All relational database management systems (RDBMSs) have some form of B-tree radix indexes. These indexes are, essentially, tree structures that provide very fast retrieval for a small number of rows. Radix indexes were developed years ago when online transaction processing (OLTP) applications were the only thing running on most production systems, and they are well suited to situations in which a fairly simple request results in one or two rows being retrieved from a table.
But with business intelligence, users are running more-complex queries. These queries sometimes retrieve large result sets, andmore importantlythe users are allowed to define ad hoc queries and run them dynamically. The majority of these users are using workstation tools and accessing the data through the network via connectivity protocols such as ODBC. Increasingly, these users are using Web-based data access tools. No matter how theyre issuing the requests, the result is a bottleneck in the database. This is completely transparent to the users; all they see is that response time is slow.

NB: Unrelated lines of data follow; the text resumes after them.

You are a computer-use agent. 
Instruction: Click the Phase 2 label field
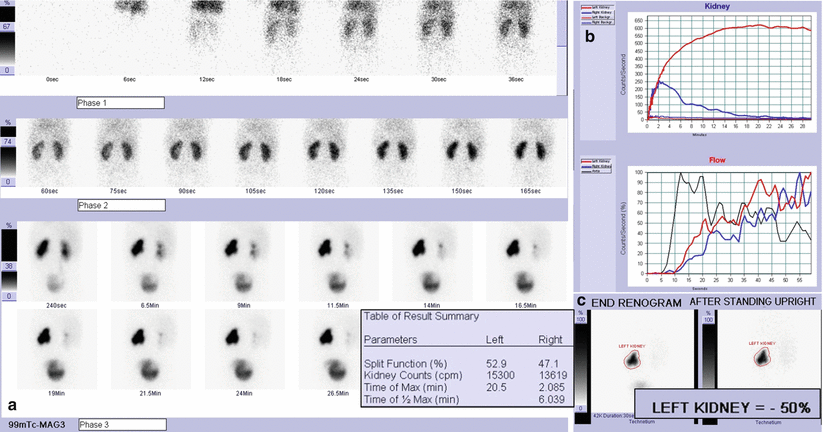[x=120, y=204]
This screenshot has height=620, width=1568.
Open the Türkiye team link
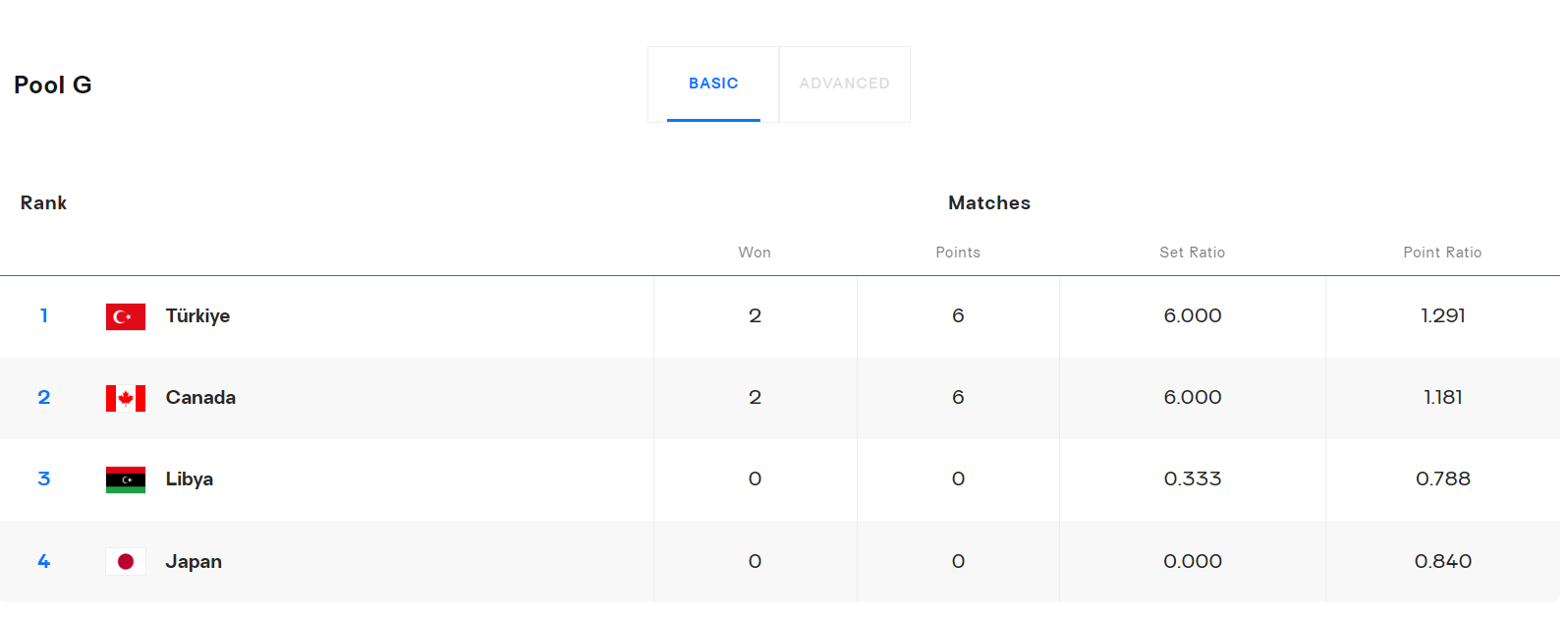[x=197, y=316]
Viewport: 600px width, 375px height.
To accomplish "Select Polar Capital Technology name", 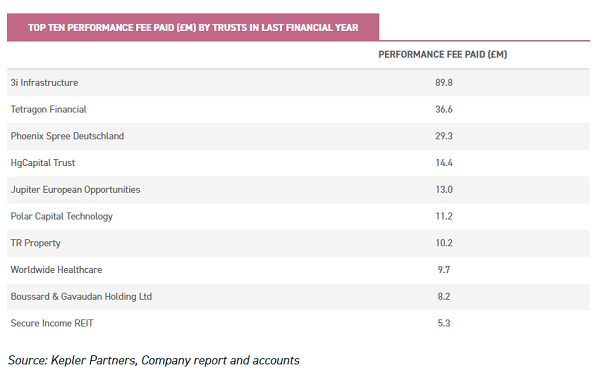I will 62,217.
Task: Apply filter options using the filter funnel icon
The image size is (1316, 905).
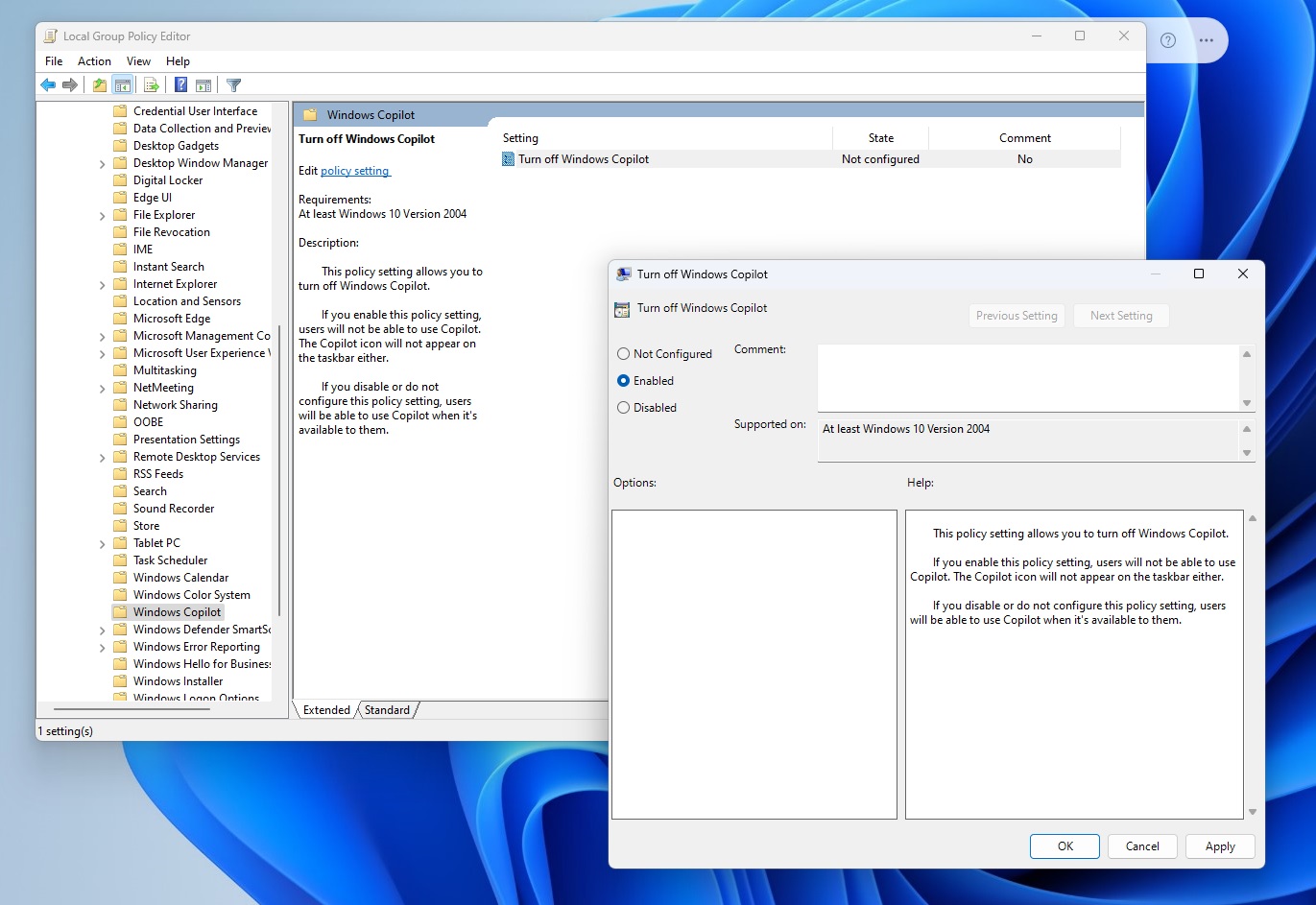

For many types of queries, EVIs can significantly reduce the database bottleneck, thus improving overall response time. Although it is not necessary for network administrators to understand the structure and intricacies of EVIs, it is important that they understand why EVIs improve database performance and recognize the situations in which they will be most useful. This article will provide some background on indexing technologies and provide examples of when and how EVIs help improve performance.
Radix Indexes
Although radix indexes are effective for static queries, they become less effective for ad hoc queries. In a static, or compiled, query, the database administrator already knows all the elements of the query in advance and can create the perfect index to support the query. But in an ad hoc environment, the user is allowed to select the elements of the query at will. In a datamart, for example, the database administrator might know that the user will always select store number and date, but, beyond that, the user might be able to choose from a
broad spectrum of elements, such as revenue, profit, inventory, or item. Given the users possible choices, it becomes impossible to define the perfect radix index in advance of the query.
Experts throughout the RDBMS industry have recognized this problem, and various vendors have proposed solutions that can be referred to collectively as bitmapped indexes. The basic concept behind a bitmapped index is that the database generates an array of bits in which each bit represents a row in the table. If the bit is on, the row contains the desired value. So, for example, if you have a customer table and you define a bitmapped index over a column called State that contains each state in the United States, an industry- generic bitmapped index will generate 50 bitmaps. If a user creates a query that includes the predicate where state=california, the RDBMS will retrieve the bitmap for California and quickly locate the rows that match the query.
The good news about this kind of index is that, in addition to fast retrieval, bitmaps can be combined using Boolean algebra to further increase ad hoc access. For example, say the database contained bitmapped indexes for the columns State and Month and a users query contained the statement where state=california and month=march.
The RDBMS could and the two bitmaps together to create a bitmap in which each set bit represented the combination of the two predicates. In an ad hoc environment, this becomes an extremely powerful tool for supporting users.
The bad news about the generic industry solution is that, since the RDBMS generates a bitmap for each unique value, bitmaps become an ungainly solution for large tables. First, consider the scenario in which you build a bitmap over a column called Gender, which will have two unique values (M and F). The database will build two bitmaps; each bitmap will have one bit for every row in the table. Each time a row is added to the customer table, both bitmaps are rebuilt. When the customer table contains 100,000 rows, this bitmapped index will not be too large or too difficult to maintain.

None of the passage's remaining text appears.